-- BEGIN --

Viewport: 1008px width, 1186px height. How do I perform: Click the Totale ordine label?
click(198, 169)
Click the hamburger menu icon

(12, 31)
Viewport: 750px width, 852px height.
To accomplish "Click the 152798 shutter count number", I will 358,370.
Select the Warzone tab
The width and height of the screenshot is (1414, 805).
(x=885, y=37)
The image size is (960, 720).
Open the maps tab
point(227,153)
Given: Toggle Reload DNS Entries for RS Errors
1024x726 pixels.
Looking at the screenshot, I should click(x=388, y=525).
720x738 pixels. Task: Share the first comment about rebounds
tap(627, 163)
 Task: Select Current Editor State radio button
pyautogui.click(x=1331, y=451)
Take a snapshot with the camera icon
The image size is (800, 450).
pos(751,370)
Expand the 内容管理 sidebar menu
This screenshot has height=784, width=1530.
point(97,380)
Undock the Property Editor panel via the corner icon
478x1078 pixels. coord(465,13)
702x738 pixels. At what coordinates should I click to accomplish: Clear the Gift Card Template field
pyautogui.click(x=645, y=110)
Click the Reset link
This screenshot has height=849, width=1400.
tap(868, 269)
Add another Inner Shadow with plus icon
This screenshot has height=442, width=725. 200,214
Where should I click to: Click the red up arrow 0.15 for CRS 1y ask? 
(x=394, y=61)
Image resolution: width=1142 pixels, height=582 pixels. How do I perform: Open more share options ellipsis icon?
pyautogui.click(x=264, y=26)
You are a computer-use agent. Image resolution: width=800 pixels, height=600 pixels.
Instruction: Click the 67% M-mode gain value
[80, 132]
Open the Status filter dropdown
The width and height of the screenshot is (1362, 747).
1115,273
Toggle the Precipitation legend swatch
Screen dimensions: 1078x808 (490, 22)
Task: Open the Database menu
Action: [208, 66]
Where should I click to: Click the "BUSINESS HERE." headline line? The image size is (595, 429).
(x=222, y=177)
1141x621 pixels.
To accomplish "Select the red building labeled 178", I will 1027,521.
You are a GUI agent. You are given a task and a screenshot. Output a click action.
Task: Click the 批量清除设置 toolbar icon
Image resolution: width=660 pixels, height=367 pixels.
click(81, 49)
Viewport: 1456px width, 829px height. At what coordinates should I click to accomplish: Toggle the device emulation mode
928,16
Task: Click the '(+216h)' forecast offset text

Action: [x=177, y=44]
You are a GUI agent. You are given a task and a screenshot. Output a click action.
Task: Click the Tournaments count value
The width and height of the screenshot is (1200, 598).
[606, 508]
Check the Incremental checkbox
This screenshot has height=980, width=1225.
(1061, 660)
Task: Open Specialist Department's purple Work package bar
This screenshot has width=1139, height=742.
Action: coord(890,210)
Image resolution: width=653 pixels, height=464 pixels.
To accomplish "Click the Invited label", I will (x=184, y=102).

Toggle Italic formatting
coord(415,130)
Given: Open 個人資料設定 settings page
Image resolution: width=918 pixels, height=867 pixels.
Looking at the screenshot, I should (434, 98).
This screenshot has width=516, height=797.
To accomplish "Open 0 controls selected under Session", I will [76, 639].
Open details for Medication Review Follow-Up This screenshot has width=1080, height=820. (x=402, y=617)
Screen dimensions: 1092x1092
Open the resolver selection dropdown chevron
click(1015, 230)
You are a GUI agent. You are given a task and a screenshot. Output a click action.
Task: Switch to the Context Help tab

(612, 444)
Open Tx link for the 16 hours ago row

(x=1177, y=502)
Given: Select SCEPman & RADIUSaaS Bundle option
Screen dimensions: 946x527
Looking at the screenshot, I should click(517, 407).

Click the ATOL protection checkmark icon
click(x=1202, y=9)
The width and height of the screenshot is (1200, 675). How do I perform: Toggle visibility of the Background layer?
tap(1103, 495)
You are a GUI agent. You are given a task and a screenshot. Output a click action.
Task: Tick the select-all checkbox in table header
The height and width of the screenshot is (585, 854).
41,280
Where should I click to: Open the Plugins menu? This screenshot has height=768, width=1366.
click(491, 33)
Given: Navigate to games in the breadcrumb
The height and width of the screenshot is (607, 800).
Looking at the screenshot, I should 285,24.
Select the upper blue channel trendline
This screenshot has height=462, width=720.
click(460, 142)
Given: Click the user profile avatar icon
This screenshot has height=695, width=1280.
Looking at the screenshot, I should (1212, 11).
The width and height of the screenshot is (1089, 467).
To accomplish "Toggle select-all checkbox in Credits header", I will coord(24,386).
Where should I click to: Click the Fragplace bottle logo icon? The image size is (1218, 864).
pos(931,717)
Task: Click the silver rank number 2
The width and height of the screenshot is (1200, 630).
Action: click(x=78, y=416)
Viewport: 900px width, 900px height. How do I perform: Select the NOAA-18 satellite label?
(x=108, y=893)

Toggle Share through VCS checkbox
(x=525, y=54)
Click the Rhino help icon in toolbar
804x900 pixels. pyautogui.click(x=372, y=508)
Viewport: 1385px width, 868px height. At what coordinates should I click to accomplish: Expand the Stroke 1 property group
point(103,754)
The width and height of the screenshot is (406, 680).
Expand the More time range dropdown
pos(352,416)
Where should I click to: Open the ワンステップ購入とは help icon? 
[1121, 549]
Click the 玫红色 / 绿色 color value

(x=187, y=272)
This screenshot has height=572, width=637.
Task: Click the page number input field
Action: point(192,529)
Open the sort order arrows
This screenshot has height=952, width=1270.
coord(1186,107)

-- END --

## EXERCISE BRIEF
Copy every one of the records above line for line, with no changes.

## RESPONSE BELOW
Viewport: 1008px width, 1186px height. How do I perform: Click the Totale ordine label?
click(198, 169)
Click the hamburger menu icon

(12, 31)
Viewport: 750px width, 852px height.
To accomplish "Click the 152798 shutter count number", I will 358,370.
Select the Warzone tab
The width and height of the screenshot is (1414, 805).
(x=885, y=37)
The image size is (960, 720).
Open the maps tab
point(227,153)
Given: Toggle Reload DNS Entries for RS Errors
1024x726 pixels.
Looking at the screenshot, I should click(x=388, y=525).
720x738 pixels. Task: Share the first comment about rebounds
tap(627, 163)
 Task: Select Current Editor State radio button
pyautogui.click(x=1331, y=451)
Take a snapshot with the camera icon
The image size is (800, 450).
pos(751,370)
Expand the 内容管理 sidebar menu
This screenshot has height=784, width=1530.
point(97,380)
Undock the Property Editor panel via the corner icon
478x1078 pixels. coord(465,13)
702x738 pixels. At what coordinates should I click to accomplish: Clear the Gift Card Template field
pyautogui.click(x=645, y=110)
Click the Reset link
This screenshot has height=849, width=1400.
tap(868, 269)
Add another Inner Shadow with plus icon
This screenshot has height=442, width=725. 200,214
Where should I click to: Click the red up arrow 0.15 for CRS 1y ask? 
(x=394, y=61)
Image resolution: width=1142 pixels, height=582 pixels. How do I perform: Open more share options ellipsis icon?
pyautogui.click(x=264, y=26)
You are a computer-use agent. Image resolution: width=800 pixels, height=600 pixels.
Instruction: Click the 67% M-mode gain value
[80, 132]
Open the Status filter dropdown
The width and height of the screenshot is (1362, 747).
1115,273
Toggle the Precipitation legend swatch
Screen dimensions: 1078x808 (490, 22)
Task: Open the Database menu
Action: [208, 66]
Where should I click to: Click the "BUSINESS HERE." headline line? The image size is (595, 429).
(x=222, y=177)
1141x621 pixels.
To accomplish "Select the red building labeled 178", I will 1027,521.
You are a GUI agent. You are given a task and a screenshot. Output a click action.
Task: Click the 批量清除设置 toolbar icon
Image resolution: width=660 pixels, height=367 pixels.
click(81, 49)
Viewport: 1456px width, 829px height. At what coordinates should I click to accomplish: Toggle the device emulation mode
928,16
Task: Click the '(+216h)' forecast offset text

Action: [x=177, y=44]
You are a GUI agent. You are given a task and a screenshot. Output a click action.
Task: Click the Tournaments count value
The width and height of the screenshot is (1200, 598).
[606, 508]
Check the Incremental checkbox
This screenshot has height=980, width=1225.
(1061, 660)
Task: Open Specialist Department's purple Work package bar
This screenshot has width=1139, height=742.
Action: coord(890,210)
Image resolution: width=653 pixels, height=464 pixels.
To accomplish "Click the Invited label", I will (x=184, y=102).

Toggle Italic formatting
coord(415,130)
Given: Open 個人資料設定 settings page
Image resolution: width=918 pixels, height=867 pixels.
Looking at the screenshot, I should (434, 98).
This screenshot has width=516, height=797.
To accomplish "Open 0 controls selected under Session", I will [76, 639].
Open details for Medication Review Follow-Up This screenshot has width=1080, height=820. (x=402, y=617)
Screen dimensions: 1092x1092
Open the resolver selection dropdown chevron
click(1015, 230)
You are a GUI agent. You are given a task and a screenshot. Output a click action.
Task: Switch to the Context Help tab

(612, 444)
Open Tx link for the 16 hours ago row

(x=1177, y=502)
Given: Select SCEPman & RADIUSaaS Bundle option
Screen dimensions: 946x527
Looking at the screenshot, I should click(517, 407).

Click the ATOL protection checkmark icon
click(x=1202, y=9)
The width and height of the screenshot is (1200, 675). How do I perform: Toggle visibility of the Background layer?
tap(1103, 495)
You are a GUI agent. You are given a task and a screenshot. Output a click action.
Task: Tick the select-all checkbox in table header
The height and width of the screenshot is (585, 854).
41,280
Where should I click to: Open the Plugins menu? This screenshot has height=768, width=1366.
click(491, 33)
Given: Navigate to games in the breadcrumb
The height and width of the screenshot is (607, 800).
Looking at the screenshot, I should 285,24.
Select the upper blue channel trendline
This screenshot has height=462, width=720.
click(460, 142)
Given: Click the user profile avatar icon
This screenshot has height=695, width=1280.
Looking at the screenshot, I should (1212, 11).
The width and height of the screenshot is (1089, 467).
To accomplish "Toggle select-all checkbox in Credits header", I will coord(24,386).
Where should I click to: Click the Fragplace bottle logo icon? The image size is (1218, 864).
pos(931,717)
Task: Click the silver rank number 2
The width and height of the screenshot is (1200, 630).
Action: click(x=78, y=416)
Viewport: 900px width, 900px height. How do I perform: Select the NOAA-18 satellite label?
(x=108, y=893)

Toggle Share through VCS checkbox
(x=525, y=54)
Click the Rhino help icon in toolbar
804x900 pixels. pyautogui.click(x=372, y=508)
Viewport: 1385px width, 868px height. At what coordinates should I click to accomplish: Expand the Stroke 1 property group
point(103,754)
The width and height of the screenshot is (406, 680).
Expand the More time range dropdown
pos(352,416)
Where should I click to: Open the ワンステップ購入とは help icon? 
[1121, 549]
Click the 玫红色 / 绿色 color value

(x=187, y=272)
This screenshot has height=572, width=637.
Task: Click the page number input field
Action: point(192,529)
Open the sort order arrows
This screenshot has height=952, width=1270.
coord(1186,107)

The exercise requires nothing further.